[Task description]
Present the lines of the data below as a numbered list, leaving out blank lines and omitting the pictures.

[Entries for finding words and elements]
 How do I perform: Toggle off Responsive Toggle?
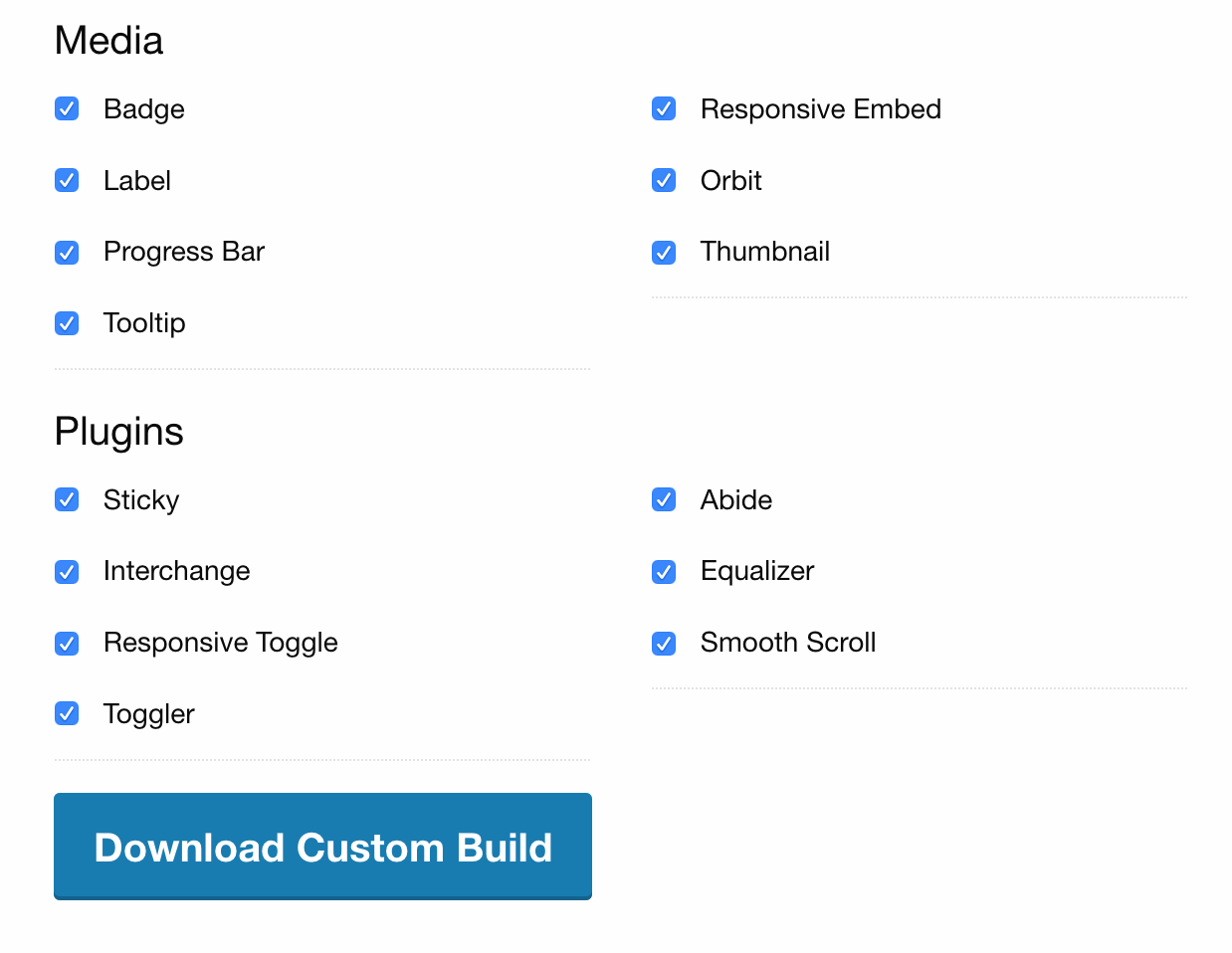tap(66, 643)
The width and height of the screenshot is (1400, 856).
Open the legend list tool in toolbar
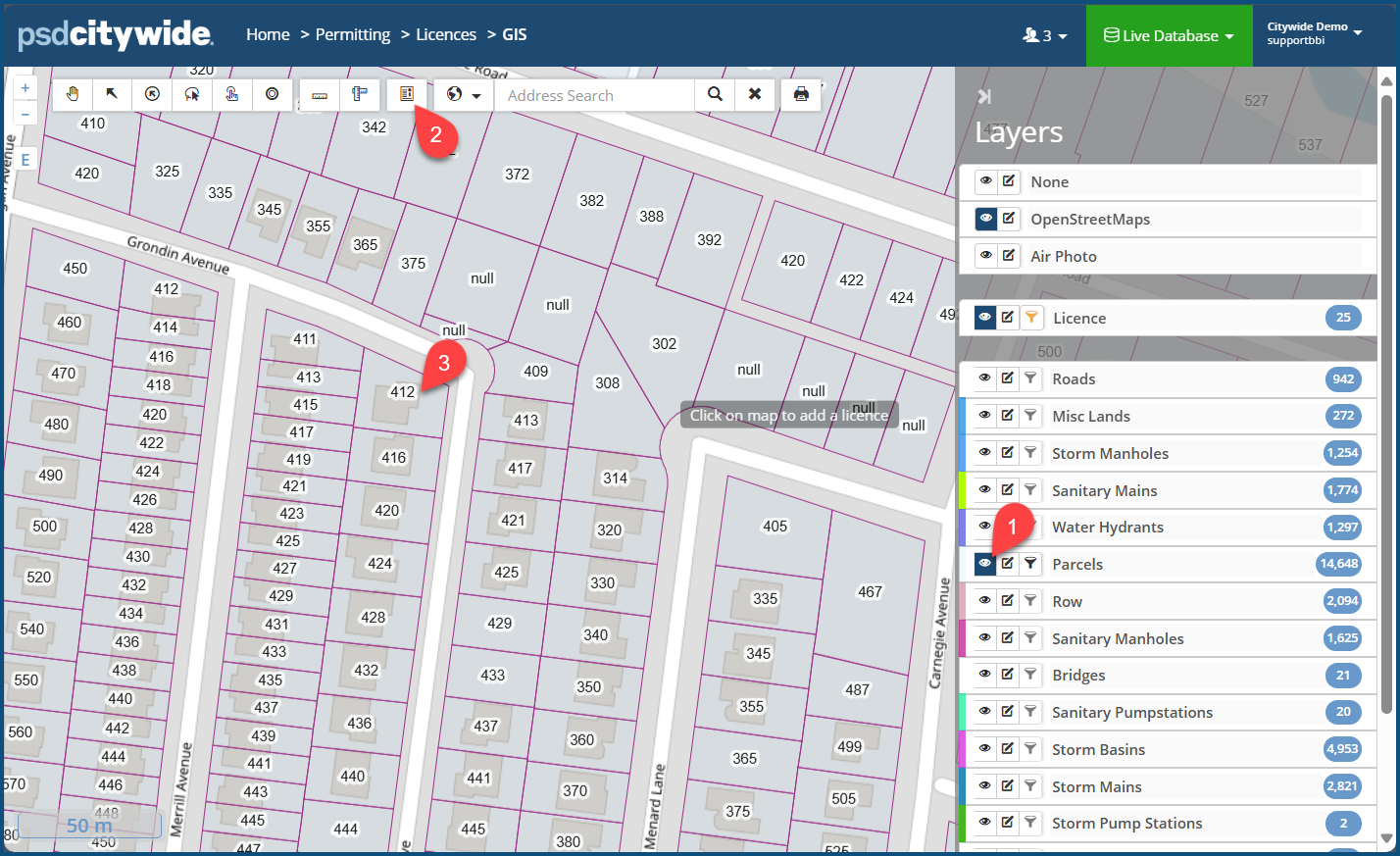click(407, 94)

[Result below]
1.  How do I perform: Toggle off Responsive Toggle?
2. tap(66, 643)
3. The width and height of the screenshot is (1400, 856).
4. Open the legend list tool in toolbar
5. click(407, 94)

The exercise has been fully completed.